By Monia Ghanmi
Seventy-eight per cent of Tunisians fear salafists’ growing sway and say that extremists pose a danger to Tunisians’ personal freedoms, especially freedom of belief, according to a poll released on Sunday (September 30th).
To reach the conclusions, online research centre Tunisie Sondage interviewed 2,570 Tunisians from different social categories. Eighty-eight per cent of respondents said that salafists threaten freedom of expression in the country.
The results came amid multiplying acts of violence by Islamist extremists, the latest of which was the September 14th attack on the US embassy in Tunis.
“All that those people want is to impose a medieval pattern of life using violence and coercion on a modern society that rejects violence and extremism,” Slimane Mahmoudi said.

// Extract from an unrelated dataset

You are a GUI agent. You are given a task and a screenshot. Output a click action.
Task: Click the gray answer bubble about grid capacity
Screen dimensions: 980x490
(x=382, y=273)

Eighty-seven per cent are worried about their country’s future if the government does not rein in radical groups. They said that Tunisia’s political life would be controlled by salafists if their violent acts were not contained.
Respondents accused the current government of not being firm in dealing with salafists’ violations, with 55% saying that acts of violence tarnish Tunisia’s image overseas.

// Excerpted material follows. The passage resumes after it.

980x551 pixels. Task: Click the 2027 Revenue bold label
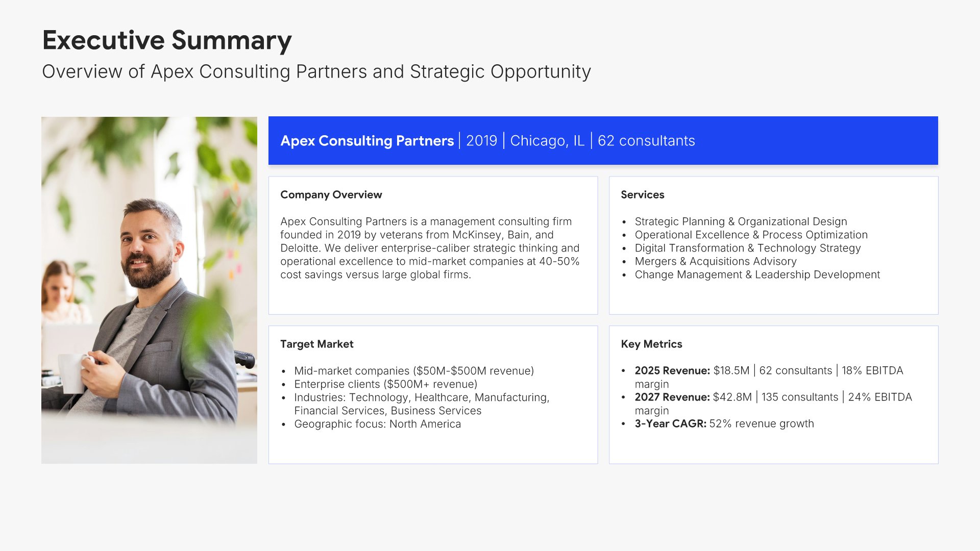click(672, 397)
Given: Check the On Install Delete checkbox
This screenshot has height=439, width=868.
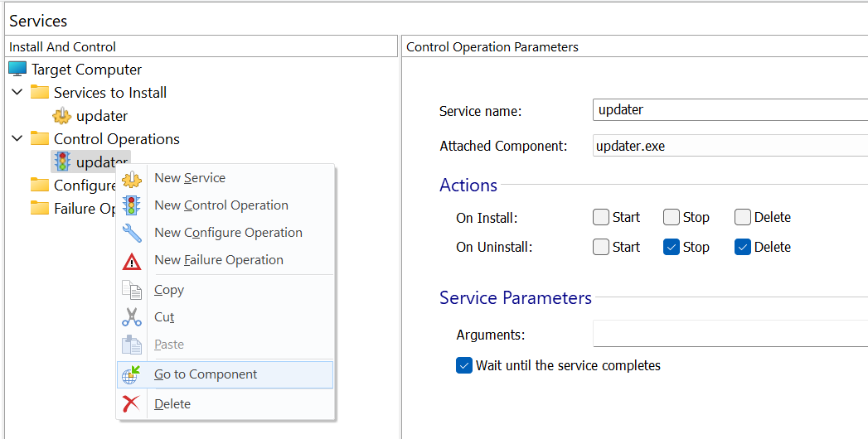Looking at the screenshot, I should (743, 217).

“The government hasn’t taken the necessary steps to put an end to this scourge; something that enhanced their [i.e. salafists] human capabilities and encouraged them to increase their violent activities in a society clinging to moderate and enlightened Islam,” according to 82% of survey participants.

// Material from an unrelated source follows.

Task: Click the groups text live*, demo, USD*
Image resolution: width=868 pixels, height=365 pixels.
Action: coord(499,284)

Ibtissem Mkaouer demanded that the government protect Tunisians’ security and enforce the law.
“It also depend on the Tunisian people to stand like a bulwark in the face of this attack which is led by those extremists with their obscurantist thoughts against the gains of modernity that all Tunisians are proud of,” she said.
Government officials, however, also express concern over salafists’ audacity.
“Before we thought it was a minority and they have very few people and they are not dangerous. But now we realise that they are very, very dangerous,” President Moncef Marzouki said on September 23rd in New York.
“Our police estimate there are just 3,000 of these salafists in the country of 10 million,” he said. “There was a lack of security measures. We didn’t expect those people to be so violent. Now it is a signal that we have to stop the phenomena because otherwise they are harming the image of the country,”
Prime Minister Hamadi Jebali acknowledged in an interview with a state-run TV station last Friday that Tunisian society was threatened by violent and extremist groups and pledged to fully confront all types of violence targeting citizens.
In his turn, Ennahda leader Rachid Ghannouchi condemned the extremists’ attack on the US embassy. He said, “Those people don’t pose a threat to Ennahda alone, but also to public freedoms in the country and its security. Therefore, everyone must counter them through legal means.”
According to political analyst Noureddine Mbarki, salafists benefit from their “public presence” to gain influence without “partaking in the political process”.
“This was shown through the salafists’ control of many mosques, their participation in the battle over niqab at the Tunisian university, and their social activities in many poor districts and impoverished internal areas,” the analyst explained.